Newsletter du Lundi
17/06/19

Paru le

La presse quotidienne se meurt du kiosque. Pourquoi boude-t-elle LeKiosk ?

Qui ?
Michael Philippe, Ari Assuied, Nathaniel Philippe et Robin Sabban, co-fondateurs de LeKiosk.

Quoi ?
Les ficelles qui ont fait le succès de cette start-up française qui a bouleversé le marché de la distribution de presse en ligne, avec son kiosque, sur PC, tablettes et mobiles. Alors qu'Apple l'a nommée application française la plus rentable sur iPad en 2012, les quotidiens continuent de la bouder... Mais elle pourrait pourtant  apporter une alternative bienvenue à ces  otages de Presstalis.

Combien ?
150 éditeurs partenaires en Europe
800 titres en Français
30 000 abonnés au forfait à 10€ par mois
700 000 téléchargements

Comment ?
LeKiosk est né en 2007, bien avant l'iPad. "Il s'agissait d'une place de marché pour les contenus papier des éditeurs" se souvient Michael Philippe, co-fondateur. La start-up parie alors sur le développement des e-readers et lève 600 000 euros en 2008. Quand l'iPad arrive, en 2010, les équipes du Kiosk ont déjà négocié les droits de diffusion de près d'une centaine d'éditeurs, constituant un premier avantage compétitif. Cette antériorité a aussi permis d'étudier les usages et les attentes des clients, en testant différents modèles économiques sur le PC : achats à l'acte, offres illimités, abonnements, crédits...

Pour passer sur l'iPad, l'entreprise lève des fonds et se focalise sur l'expérience utilisateur. L'application reproduit un kiosque virtuel, en 3D. "Nous n'avons pas voulu reproduire une expérience web sur la tablette, mais plutôt redéfinir une expérience conforme à l'iPad". Résultat : un effet curiosité qui a boosté les téléchargements et le bouche à oreille. "Les acteurs du marché pensent encore qu'il s'agit d'un métier de distribution.
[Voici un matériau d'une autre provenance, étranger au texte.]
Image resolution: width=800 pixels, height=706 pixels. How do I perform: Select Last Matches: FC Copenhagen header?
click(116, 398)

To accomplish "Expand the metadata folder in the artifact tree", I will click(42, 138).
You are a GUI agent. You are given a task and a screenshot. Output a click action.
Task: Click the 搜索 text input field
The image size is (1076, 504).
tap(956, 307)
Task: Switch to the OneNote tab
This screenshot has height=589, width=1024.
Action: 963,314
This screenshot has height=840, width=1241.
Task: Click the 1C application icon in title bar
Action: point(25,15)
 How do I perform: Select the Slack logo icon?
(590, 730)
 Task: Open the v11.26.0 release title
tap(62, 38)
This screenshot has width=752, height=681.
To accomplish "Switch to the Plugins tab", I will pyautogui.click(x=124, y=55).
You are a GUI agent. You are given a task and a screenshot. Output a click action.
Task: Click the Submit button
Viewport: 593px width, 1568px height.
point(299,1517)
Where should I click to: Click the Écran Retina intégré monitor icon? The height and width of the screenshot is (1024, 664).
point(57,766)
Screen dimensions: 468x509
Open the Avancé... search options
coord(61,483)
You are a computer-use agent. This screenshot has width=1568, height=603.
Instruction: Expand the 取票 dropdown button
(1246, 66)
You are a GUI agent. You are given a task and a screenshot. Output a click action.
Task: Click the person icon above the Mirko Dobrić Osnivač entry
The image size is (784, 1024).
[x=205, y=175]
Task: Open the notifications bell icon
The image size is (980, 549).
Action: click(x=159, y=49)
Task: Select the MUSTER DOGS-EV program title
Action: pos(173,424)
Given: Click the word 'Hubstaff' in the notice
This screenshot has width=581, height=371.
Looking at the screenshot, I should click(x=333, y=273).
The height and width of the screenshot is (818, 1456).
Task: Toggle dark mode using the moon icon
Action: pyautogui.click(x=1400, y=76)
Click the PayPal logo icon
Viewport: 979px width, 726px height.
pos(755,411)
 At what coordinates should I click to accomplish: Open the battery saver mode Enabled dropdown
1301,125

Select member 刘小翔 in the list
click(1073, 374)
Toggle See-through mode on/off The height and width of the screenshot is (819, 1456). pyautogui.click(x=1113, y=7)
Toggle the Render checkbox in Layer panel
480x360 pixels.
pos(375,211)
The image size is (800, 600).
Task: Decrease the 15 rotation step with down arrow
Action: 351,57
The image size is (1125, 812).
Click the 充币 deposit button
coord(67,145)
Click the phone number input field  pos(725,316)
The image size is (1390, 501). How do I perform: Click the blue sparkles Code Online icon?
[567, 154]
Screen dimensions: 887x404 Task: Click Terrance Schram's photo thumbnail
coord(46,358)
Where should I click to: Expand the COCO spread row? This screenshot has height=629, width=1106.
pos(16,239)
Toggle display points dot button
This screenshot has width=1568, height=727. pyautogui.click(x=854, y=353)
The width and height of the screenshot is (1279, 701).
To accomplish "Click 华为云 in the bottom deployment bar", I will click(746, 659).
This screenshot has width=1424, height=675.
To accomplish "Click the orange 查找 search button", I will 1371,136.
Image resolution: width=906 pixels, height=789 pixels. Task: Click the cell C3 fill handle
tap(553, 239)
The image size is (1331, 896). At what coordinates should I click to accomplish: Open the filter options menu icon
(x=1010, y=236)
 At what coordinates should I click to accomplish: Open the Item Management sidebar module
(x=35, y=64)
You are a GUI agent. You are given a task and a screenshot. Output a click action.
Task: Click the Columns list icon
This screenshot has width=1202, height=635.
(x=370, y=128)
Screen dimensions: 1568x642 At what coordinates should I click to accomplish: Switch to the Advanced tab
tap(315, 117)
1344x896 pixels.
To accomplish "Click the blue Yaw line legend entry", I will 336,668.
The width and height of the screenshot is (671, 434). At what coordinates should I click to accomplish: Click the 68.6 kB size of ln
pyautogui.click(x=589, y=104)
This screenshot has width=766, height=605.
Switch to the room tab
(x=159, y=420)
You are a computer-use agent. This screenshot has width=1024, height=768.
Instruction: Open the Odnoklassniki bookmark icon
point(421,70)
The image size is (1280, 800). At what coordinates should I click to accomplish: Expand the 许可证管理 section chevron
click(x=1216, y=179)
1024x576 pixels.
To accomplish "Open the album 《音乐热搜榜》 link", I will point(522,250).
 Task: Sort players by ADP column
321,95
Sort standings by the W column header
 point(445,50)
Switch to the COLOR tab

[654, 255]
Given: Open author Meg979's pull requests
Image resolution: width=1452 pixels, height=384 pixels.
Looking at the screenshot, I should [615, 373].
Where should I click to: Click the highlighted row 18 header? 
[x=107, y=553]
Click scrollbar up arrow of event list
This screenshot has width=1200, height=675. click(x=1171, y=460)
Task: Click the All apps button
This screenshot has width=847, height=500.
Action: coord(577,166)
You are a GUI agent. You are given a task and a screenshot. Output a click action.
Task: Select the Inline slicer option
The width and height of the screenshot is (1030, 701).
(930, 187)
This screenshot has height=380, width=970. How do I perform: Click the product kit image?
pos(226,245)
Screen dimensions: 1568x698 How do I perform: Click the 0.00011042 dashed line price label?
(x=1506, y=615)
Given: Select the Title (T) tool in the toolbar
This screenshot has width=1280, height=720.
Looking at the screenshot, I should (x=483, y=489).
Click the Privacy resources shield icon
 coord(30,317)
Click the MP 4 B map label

Alors qu'il s'agit en fait d'un métier d'innovation. 65% de nos effectifs sont consacrés à la technologie. Il ne suffit pas de mettre du contenu sur une plateforme pour qu'il se vende."

Autre nouveauté : l'offre, simplifiée au maximum : achat à l'acte ou forfait de 10 magazines pour 10€. Michael Philippe assure que les éditeurs y trouvent leur compte : "en moyenne, ils reçoivent 80% de ce qu'ils perçoivent en kiosque physique. Sans avoir à supporter les coûts d'impression et de réassort." Sur les forfaits mensuels, Apple et LeKiosk prélèvent chacun 30% de commission. Le reste est distribué au prorata de la valeur en kiosque des numéros consommés.

Parmi les développements à venir, soutenus par la levée de fonds de 5.6 millions annoncée en novembre 2012 : l'expansion internationale - LeKiosk est déjà présent en Italie et en Grande-Bretagne -, l'amélioration des applications - avec davantage d'interactivité et de personnalisation - et l'extension de l'offre - 250 bandes dessinées seront proposées en mars. "L'objectif à terme est d'avoir tous les contenus possibles..." Reste à convaincre la presse quotidienne, qui mise exclusivement sur une diffusion via son kiosque ePresse, créé par le GIE ePresse... et se prive du carrefour d'audience que représente LeKiosk, dont la diffusion est comptabilisée par l'OJD.